* Assigned task *
Say how many lines of the data contain "will", and nothing more.

* Data excerpts *
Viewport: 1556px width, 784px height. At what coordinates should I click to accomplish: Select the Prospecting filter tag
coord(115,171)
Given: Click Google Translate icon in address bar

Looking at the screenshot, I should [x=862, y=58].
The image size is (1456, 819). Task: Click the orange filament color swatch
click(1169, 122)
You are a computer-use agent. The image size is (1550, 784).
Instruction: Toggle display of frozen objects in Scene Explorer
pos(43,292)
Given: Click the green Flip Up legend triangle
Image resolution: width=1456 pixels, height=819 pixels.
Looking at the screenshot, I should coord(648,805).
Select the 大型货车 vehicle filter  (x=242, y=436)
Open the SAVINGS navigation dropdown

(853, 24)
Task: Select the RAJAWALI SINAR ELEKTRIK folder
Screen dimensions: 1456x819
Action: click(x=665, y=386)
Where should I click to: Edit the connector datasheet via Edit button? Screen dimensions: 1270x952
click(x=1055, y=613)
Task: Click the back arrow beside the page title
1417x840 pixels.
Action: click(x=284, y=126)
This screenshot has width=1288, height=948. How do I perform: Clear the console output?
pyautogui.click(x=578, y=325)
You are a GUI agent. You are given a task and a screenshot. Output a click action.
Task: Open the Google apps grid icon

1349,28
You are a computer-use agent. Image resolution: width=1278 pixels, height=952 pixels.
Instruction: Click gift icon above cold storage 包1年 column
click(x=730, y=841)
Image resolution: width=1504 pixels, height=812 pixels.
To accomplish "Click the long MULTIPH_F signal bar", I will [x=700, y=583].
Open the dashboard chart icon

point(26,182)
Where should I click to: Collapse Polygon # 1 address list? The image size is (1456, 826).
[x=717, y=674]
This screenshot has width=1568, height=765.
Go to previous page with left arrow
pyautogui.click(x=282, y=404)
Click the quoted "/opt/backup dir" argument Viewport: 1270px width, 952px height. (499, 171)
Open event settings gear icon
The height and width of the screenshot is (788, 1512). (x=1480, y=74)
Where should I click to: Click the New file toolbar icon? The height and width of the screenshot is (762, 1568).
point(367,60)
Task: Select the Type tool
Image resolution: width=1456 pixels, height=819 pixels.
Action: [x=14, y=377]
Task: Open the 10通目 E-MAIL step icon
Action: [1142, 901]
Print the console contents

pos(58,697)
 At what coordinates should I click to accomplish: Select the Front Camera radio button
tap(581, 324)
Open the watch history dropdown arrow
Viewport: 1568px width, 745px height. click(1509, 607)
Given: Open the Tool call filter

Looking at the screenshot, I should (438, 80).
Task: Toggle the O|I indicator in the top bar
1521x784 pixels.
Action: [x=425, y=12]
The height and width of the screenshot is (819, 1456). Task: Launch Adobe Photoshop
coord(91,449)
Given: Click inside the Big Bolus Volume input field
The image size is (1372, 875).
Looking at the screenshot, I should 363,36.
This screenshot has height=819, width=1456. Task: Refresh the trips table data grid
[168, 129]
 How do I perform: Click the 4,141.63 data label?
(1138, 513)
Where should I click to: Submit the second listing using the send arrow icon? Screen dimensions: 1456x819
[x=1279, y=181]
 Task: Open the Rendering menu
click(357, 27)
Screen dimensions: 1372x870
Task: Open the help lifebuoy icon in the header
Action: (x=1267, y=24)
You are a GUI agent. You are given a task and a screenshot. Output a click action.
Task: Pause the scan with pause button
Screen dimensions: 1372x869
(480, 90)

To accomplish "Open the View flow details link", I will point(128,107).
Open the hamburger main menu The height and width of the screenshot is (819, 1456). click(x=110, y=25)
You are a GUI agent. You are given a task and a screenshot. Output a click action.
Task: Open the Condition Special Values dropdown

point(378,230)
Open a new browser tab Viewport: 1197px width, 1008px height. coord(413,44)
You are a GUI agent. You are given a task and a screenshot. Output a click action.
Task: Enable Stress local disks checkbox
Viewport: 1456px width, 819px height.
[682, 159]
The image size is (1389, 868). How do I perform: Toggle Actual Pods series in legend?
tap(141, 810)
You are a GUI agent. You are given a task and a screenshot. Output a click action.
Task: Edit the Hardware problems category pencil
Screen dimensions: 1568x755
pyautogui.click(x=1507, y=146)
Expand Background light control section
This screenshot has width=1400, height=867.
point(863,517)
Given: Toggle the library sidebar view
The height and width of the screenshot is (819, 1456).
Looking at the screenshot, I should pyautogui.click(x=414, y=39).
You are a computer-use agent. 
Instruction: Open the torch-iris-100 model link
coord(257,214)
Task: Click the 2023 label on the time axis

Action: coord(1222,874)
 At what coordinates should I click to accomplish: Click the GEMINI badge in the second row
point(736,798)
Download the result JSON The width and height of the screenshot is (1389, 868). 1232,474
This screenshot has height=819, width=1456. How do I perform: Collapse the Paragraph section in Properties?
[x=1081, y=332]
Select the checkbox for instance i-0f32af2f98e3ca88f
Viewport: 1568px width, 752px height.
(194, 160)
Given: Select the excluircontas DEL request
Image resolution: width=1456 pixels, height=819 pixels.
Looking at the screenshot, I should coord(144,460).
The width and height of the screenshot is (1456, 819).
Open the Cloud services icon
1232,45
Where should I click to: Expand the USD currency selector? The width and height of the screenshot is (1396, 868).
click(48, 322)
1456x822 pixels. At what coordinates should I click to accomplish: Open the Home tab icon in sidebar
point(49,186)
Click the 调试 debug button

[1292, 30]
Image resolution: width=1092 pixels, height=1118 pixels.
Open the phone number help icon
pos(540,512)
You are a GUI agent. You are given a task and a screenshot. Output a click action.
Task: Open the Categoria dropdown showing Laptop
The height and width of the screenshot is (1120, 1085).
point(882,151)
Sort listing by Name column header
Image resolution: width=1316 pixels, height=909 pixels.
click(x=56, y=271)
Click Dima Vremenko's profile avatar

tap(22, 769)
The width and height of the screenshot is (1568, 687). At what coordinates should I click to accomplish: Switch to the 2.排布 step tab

* Exercise response *
2